AIM OF THE TASK: Return the records word for word, from their first line down to and including the line with "click(46, 146)".

MATERIAL FOR THIS TASK:
===

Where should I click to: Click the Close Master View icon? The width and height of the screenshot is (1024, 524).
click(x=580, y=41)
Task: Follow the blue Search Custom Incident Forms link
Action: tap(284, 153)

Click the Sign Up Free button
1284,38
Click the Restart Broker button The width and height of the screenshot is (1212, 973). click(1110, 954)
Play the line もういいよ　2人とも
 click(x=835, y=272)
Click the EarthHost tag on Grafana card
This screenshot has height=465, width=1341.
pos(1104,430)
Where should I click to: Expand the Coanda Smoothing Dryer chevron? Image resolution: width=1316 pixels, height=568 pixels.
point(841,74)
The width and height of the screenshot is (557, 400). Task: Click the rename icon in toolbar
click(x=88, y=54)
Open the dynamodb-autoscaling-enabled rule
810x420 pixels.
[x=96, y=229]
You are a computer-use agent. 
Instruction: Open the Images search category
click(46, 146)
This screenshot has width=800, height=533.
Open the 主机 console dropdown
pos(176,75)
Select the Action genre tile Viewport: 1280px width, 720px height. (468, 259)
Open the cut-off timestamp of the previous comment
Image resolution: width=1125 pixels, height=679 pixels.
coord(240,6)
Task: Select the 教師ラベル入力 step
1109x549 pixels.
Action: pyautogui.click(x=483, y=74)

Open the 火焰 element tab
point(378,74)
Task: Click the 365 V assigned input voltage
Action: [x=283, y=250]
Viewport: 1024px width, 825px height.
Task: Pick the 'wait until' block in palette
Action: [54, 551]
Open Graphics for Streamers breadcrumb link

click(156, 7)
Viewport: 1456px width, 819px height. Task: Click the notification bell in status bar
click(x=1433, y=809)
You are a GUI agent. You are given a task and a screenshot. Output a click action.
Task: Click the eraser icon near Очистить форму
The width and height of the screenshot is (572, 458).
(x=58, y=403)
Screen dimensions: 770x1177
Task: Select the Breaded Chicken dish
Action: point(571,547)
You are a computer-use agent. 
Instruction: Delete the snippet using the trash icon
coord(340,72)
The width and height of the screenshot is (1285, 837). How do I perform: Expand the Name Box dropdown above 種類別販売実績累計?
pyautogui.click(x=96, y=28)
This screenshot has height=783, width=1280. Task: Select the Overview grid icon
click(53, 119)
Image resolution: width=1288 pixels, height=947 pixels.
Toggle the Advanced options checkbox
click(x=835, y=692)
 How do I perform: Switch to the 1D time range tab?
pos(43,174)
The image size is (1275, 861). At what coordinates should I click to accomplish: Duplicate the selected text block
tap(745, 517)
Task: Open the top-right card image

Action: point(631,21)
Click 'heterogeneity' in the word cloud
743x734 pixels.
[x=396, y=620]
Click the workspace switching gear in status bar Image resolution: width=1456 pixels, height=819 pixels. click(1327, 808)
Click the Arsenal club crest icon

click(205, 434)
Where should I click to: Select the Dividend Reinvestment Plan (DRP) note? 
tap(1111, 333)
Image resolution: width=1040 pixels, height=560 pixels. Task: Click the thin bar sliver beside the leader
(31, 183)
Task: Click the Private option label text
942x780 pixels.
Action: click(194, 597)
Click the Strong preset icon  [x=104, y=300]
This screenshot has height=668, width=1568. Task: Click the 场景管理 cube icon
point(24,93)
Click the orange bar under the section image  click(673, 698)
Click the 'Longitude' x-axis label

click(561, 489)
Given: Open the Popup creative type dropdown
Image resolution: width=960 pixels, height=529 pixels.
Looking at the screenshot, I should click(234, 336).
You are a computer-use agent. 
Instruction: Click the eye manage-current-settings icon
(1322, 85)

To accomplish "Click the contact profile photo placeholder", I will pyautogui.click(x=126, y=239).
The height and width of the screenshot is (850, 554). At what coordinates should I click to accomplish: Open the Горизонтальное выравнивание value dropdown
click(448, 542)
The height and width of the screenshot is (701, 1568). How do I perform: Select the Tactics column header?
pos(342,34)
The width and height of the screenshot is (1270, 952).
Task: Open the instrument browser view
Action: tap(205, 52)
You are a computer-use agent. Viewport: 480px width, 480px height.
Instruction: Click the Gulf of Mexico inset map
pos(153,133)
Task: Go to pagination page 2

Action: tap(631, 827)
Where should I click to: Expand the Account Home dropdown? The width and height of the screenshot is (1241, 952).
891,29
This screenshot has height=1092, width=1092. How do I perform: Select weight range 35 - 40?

===

SOLUTION:
Where should I click to: Click the Close Master View icon? The width and height of the screenshot is (1024, 524).
click(x=580, y=41)
Task: Follow the blue Search Custom Incident Forms link
Action: tap(284, 153)

Click the Sign Up Free button
1284,38
Click the Restart Broker button The width and height of the screenshot is (1212, 973). click(1110, 954)
Play the line もういいよ　2人とも
 click(x=835, y=272)
Click the EarthHost tag on Grafana card
This screenshot has height=465, width=1341.
pos(1104,430)
Where should I click to: Expand the Coanda Smoothing Dryer chevron? Image resolution: width=1316 pixels, height=568 pixels.
point(841,74)
The width and height of the screenshot is (557, 400). Task: Click the rename icon in toolbar
click(x=88, y=54)
Open the dynamodb-autoscaling-enabled rule
810x420 pixels.
[x=96, y=229]
You are a computer-use agent. 
Instruction: Open the Images search category
click(46, 146)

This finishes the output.